I have loaded electoral votes by state. Let's perform EDA on this dataset.
For the future analysis it would be intersting to compare electoral votes and population by state.

# 2.Exploratory Data Analysis (EDA)

In [None]:
df_electortal_votes.info()

In [None]:
df_electortal_votes.describe()

Good news! No missing data or any suprising values. 
Minimum electoral votes = 3.  
Median number of electoral votes  = 8 (need to take into consideration that maximum value is 55). 
Most of the states have electoral votes less than 12. 

Let's see what state has the most electoral votes and how many states have same electoral vote. 

# 2.1. Electoral Votes Dataset Analysis

In [None]:
df_electortal_votes_orderd=df_electortal_votes.sort_values(by=['Electoral Votes'])
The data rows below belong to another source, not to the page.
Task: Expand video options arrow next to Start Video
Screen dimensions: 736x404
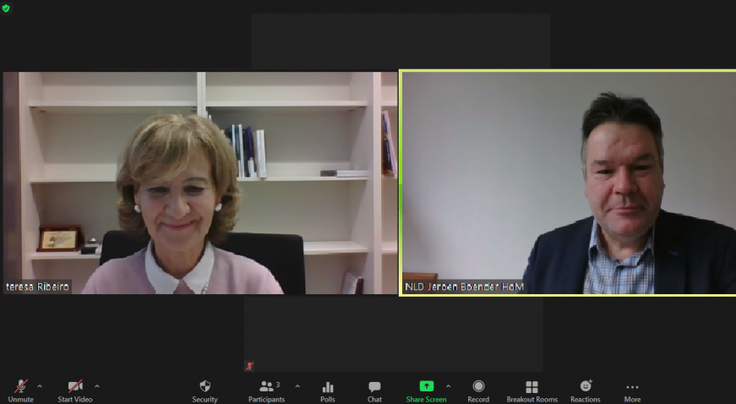Action: [97, 386]
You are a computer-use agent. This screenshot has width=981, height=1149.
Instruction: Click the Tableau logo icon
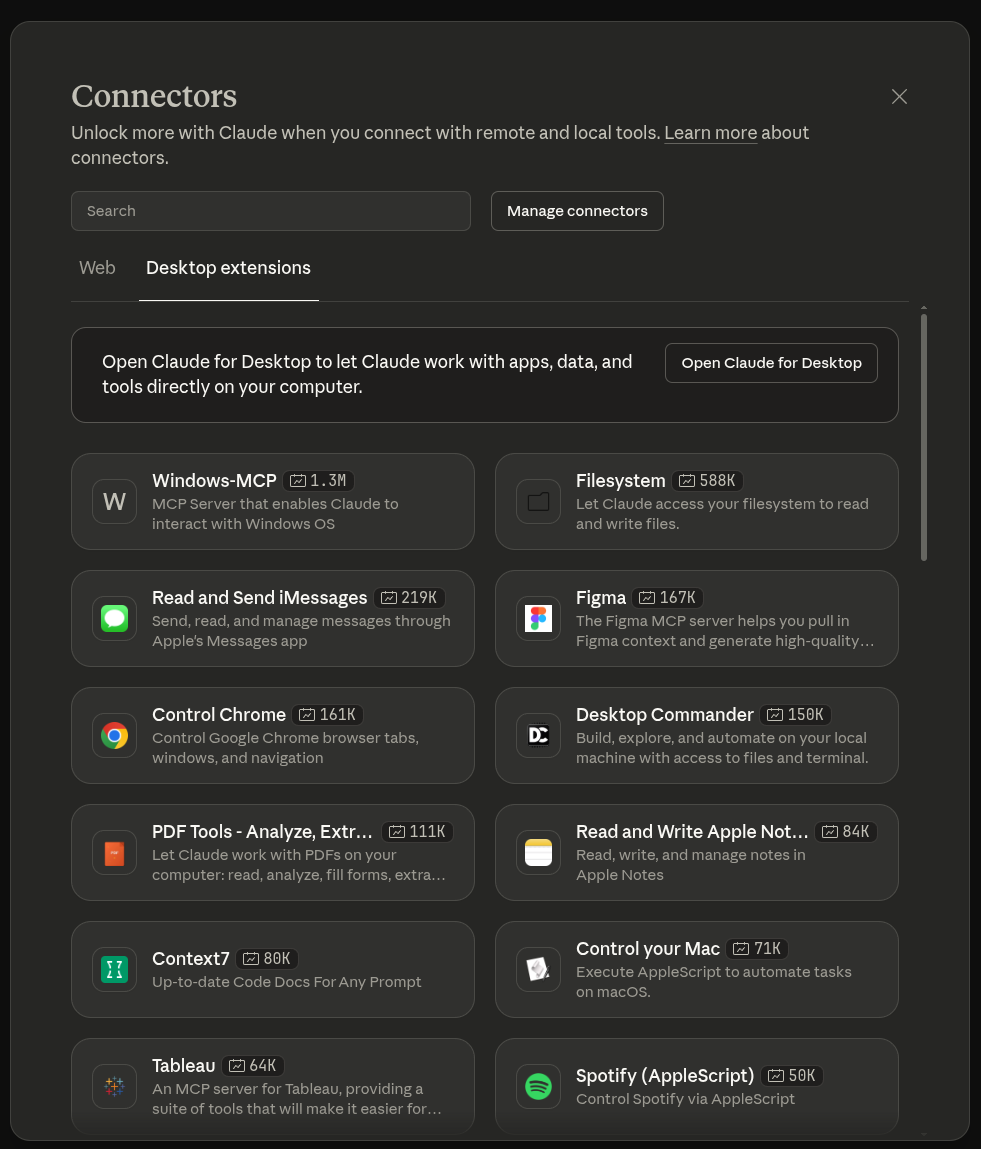point(114,1087)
x = list(df_electortal_votes_orderd['US State'])
y = list(df_electortal_votes_orderd['Electoral Votes'])
#ax = df_electortal_votes.plot.bar(x,y,  color ='maroon', width = 0.4, figsize = (20,20), legend = False)
#ax.set_xlabel('States')
#ax.set_ylabel('Count')
plt.figure(figsize = (20,20))
ax = plt.bar(x,y, color ='maroon')
plt.xticks(x, df_electortal_votes_orderd['US State'], rotation='vertical')
plt.xlabel('State', fontweight ='bold') 
plt.ylabel('Electoral Votes', fontweight ='bold') 
#plt.savefig("ElectoralVotes.jpg")


It is very clear that California is a leader in electoral votes. 

In [None]:
df_electortal_votes_orderd.groupby(['Electoral Votes']).agg({'US State':'count'}).rename(columns={'US State':'US_State_Count'}).reset_index()

In [None]:
Votes_bins = pd.IntervalIndex.from_tuples([(0,6), (6, 12), (12, 18), (18, 55)])
df_electortal_votes_bin = pd.cut(df_electortal_votes['Electoral Votes'],Votes_bins)
df_electortal_votes_bin.value_counts()

The highest number of states (8 states) have electoral votes = 3, than 6 states have electoral votes = 6. 
After grouping by bins, we can see that 22 out of 51 states have electoral votes less or equal to 6.
I can say that 3,4,5,6 are the most popular values of the electoral votes. And over 50% states have electoral votes lass than 13.
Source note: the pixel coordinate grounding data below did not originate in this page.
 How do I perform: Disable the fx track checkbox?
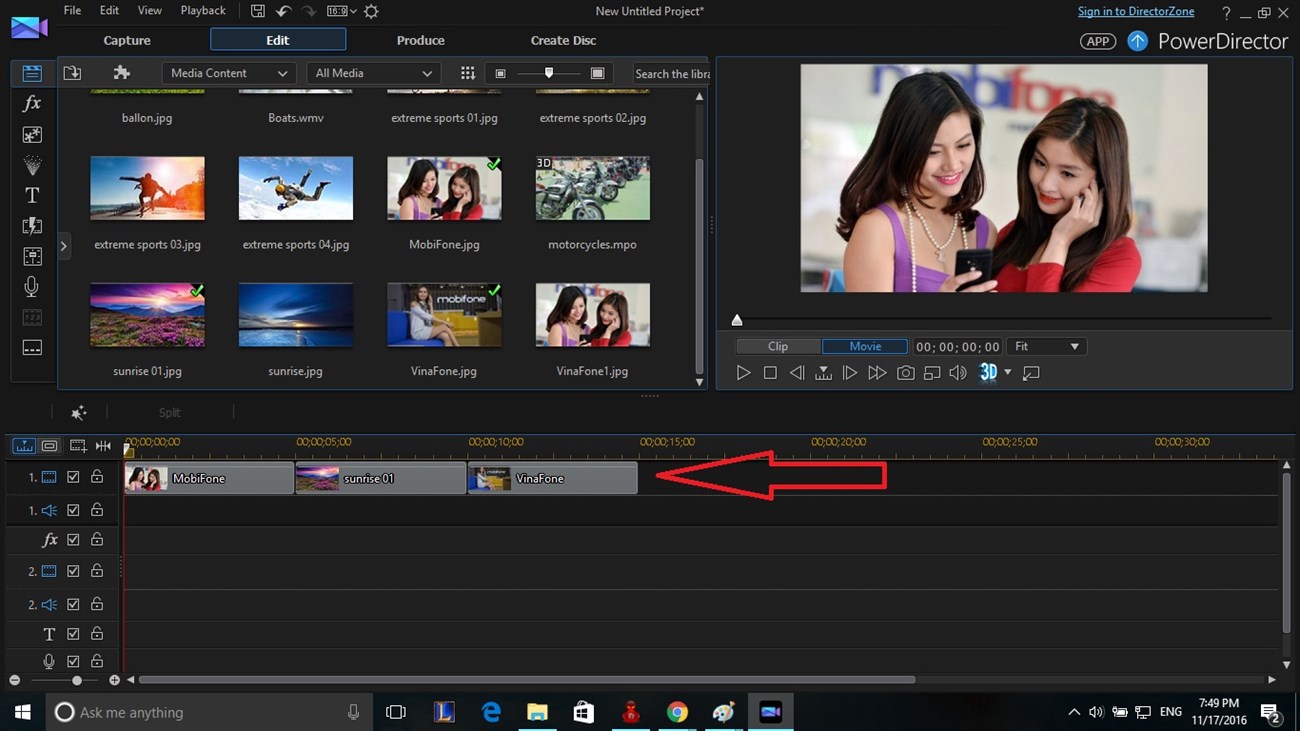click(73, 540)
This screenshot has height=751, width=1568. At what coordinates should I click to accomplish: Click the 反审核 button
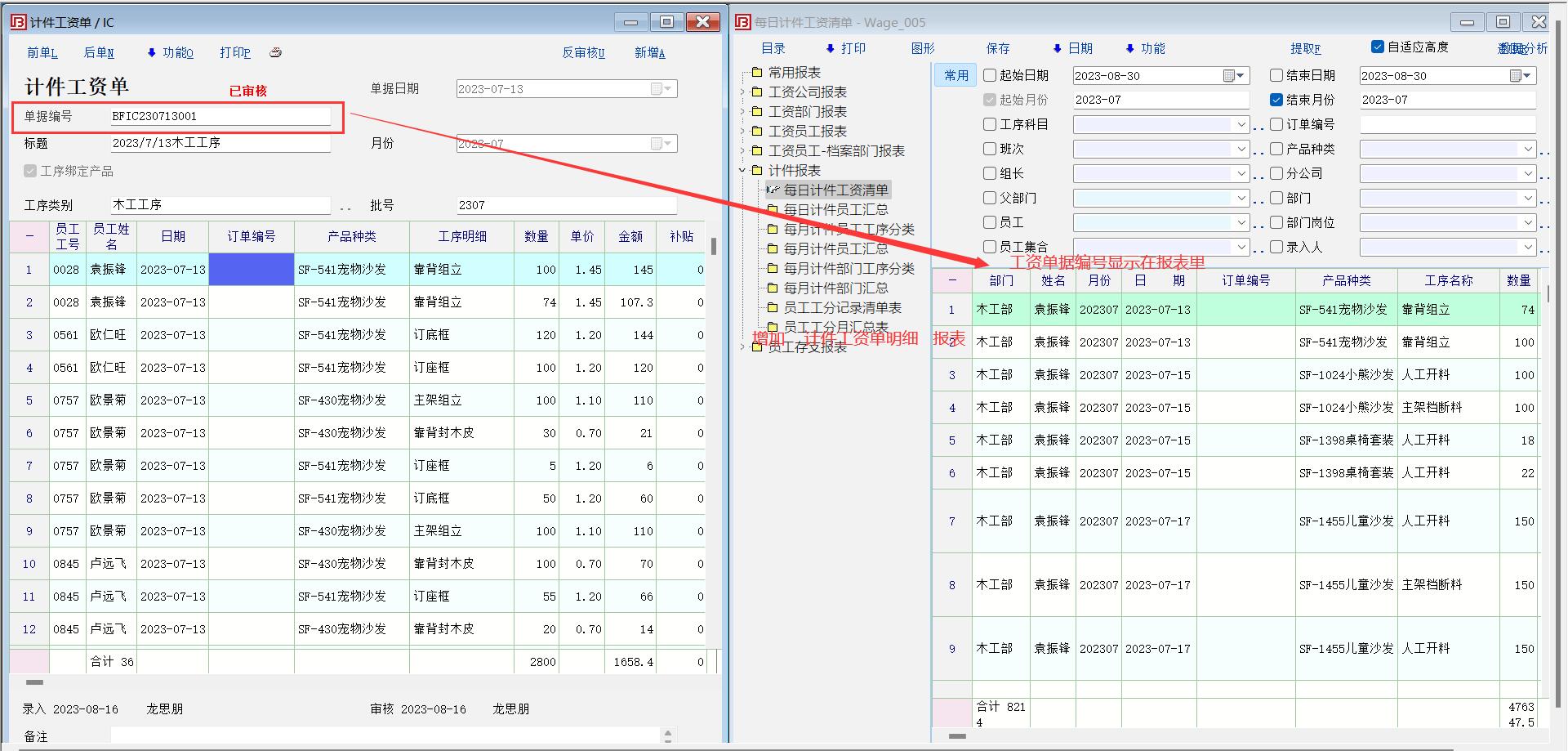click(583, 52)
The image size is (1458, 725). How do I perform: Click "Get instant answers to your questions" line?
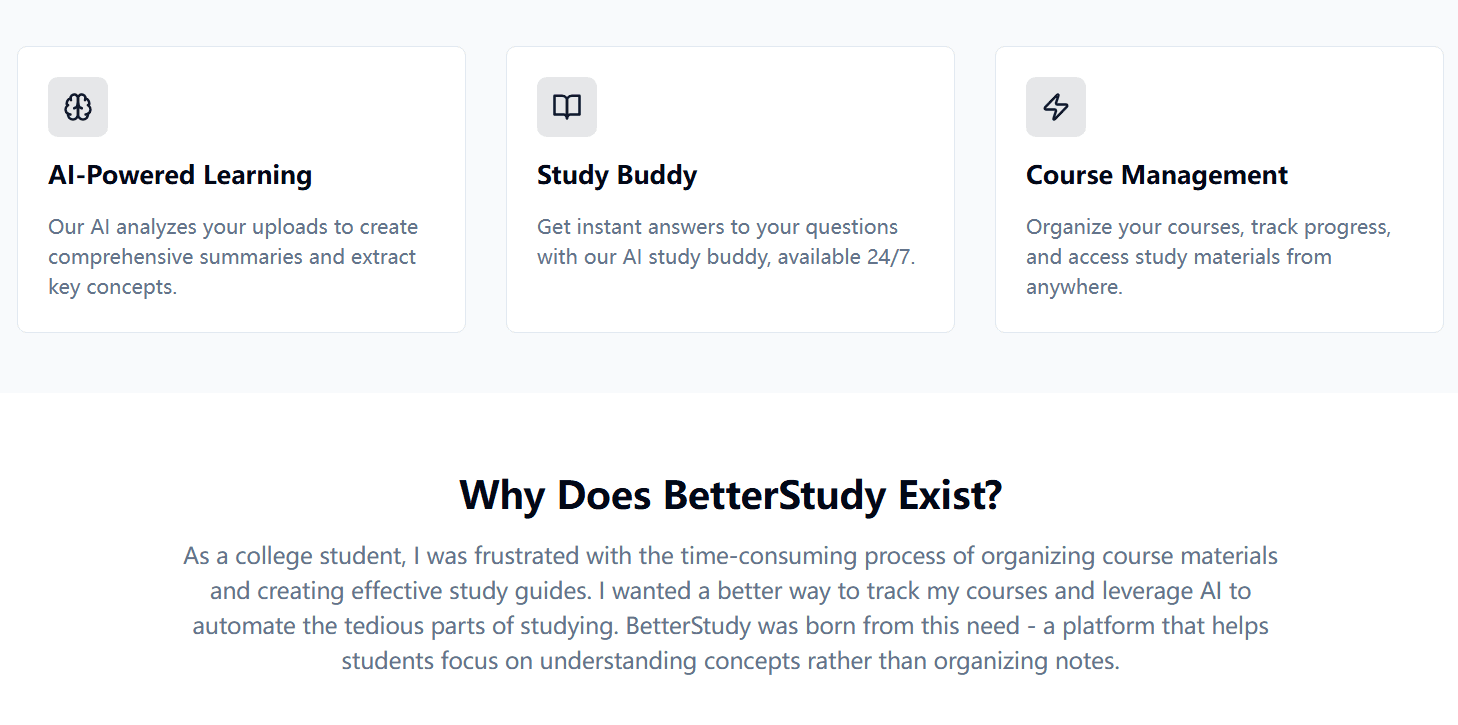[717, 227]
The highest number of electoral votes = 55 belong to California. Second higher number of electoral votes = 38 to Texas.

The next step in the analysis of electoral votes dataset would be comparison to the population by state. I would expect correlation between electoral votes and population. 

Let's invetsigte population dataset and join it with the electoral votes in order to see the correlations between electoral votes and population.

Available data set of 2019 population.

# 2.2. Electoral Votes and Population

In [None]:
df_population.info()

In [None]:
df_population.describe()

In [None]:
print(df_population.head())

In [None]:
df_population_2019 = df_population[["STATE", "NAME","POPESTIMATE2019"]]
df_population_2019 = df_population_2019[df_population_2019["STATE"] > 0].rename(columns = {'NAME':'state'})

df_population_2019.sort_values(['state'], ascending=True)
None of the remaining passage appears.